Mohammad Jouni is the Chief Technology Officer at Wellframe, where he leads the engineering and data science teams responsible for building a mobile platform to provide holistic support to address chronic or complex conditions, comorbidities, and transitions of care, as well as care navigation, lifestyle, wellness, and social determinants. Mohammad's team leverages advances in NLP, unsupervised learning and trend analysis to extract population level health insights from virtual conversations and patient health management activities.
Mohammad holds an M.S. in System Design and Management from MIT. His thesis focused on the design of intelligent platforms.
Dr. Robert JT Morris is Professor, National University of Singapore Yong Loo Lin School of Medicine and Chief Technology Strategist for the Ministry of Health Transformation (MOHT). He is also an Advisor to the National Research Foundation in the Prime Minister’s Office. His current focus is on application of computer and information sciences, including AI, to transform healthcare.
From 2011-2017, he led all IBM Research’s Global Laboratories, and built new laboratories in Brazil, Australia, Africa and Singapore. IBM Research earned 6 Nobel prizes, laying the basis for the information revolution. In 2010 Fortune and Money Magazine declared Robert the “Smartest Scientist in Technology” in their print magazines and on the web: https://ibm.biz/BdrbY4.
During 2006-2011, Robert was VP Services Research, IBM TJ Watson Research Center, NY, helping start IBM’s healthcare and IoT businesses, and earlier VP Assets Innovation, IBM Global Services.
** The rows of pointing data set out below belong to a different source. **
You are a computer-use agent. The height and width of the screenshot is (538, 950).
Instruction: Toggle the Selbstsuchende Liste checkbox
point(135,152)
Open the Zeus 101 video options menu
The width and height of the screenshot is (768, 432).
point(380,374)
From 1999-2004, he was the VP & Director of IBM Almaden Research Center, Silicon Valley, where relational database technology, the disk drive, etc., were invented. Responsible for creation of Services Science, research for IBM’s ThinkPad, and Storage Systems. Earlier he led advanced systems research at TJ Watson Center, including the Deep Blue chess machine, which defeated world champion Garry Kasparov in 1997. Originally from Australia, he began his career at Bell Labs working on early neural networks and the largest packet switch of the era (2STP).
Robert was Chairman, Bay Area Science and Innovation Consortium (BASIC) 2001-2005, comprising heads of major research institutions in Silicon Valley. Published over 60 scientific articles, awarded 11 patents. Editor IEEE Trans. on Computers and on many boards. Received the Australian-American Fulbright and Gowrie Fellowships, PICMET Leadership in Tech. Mgmt. Award, Fellow IEEE, IBM Acad. of Technology, Government University Industry Research Roundtable (National Academies).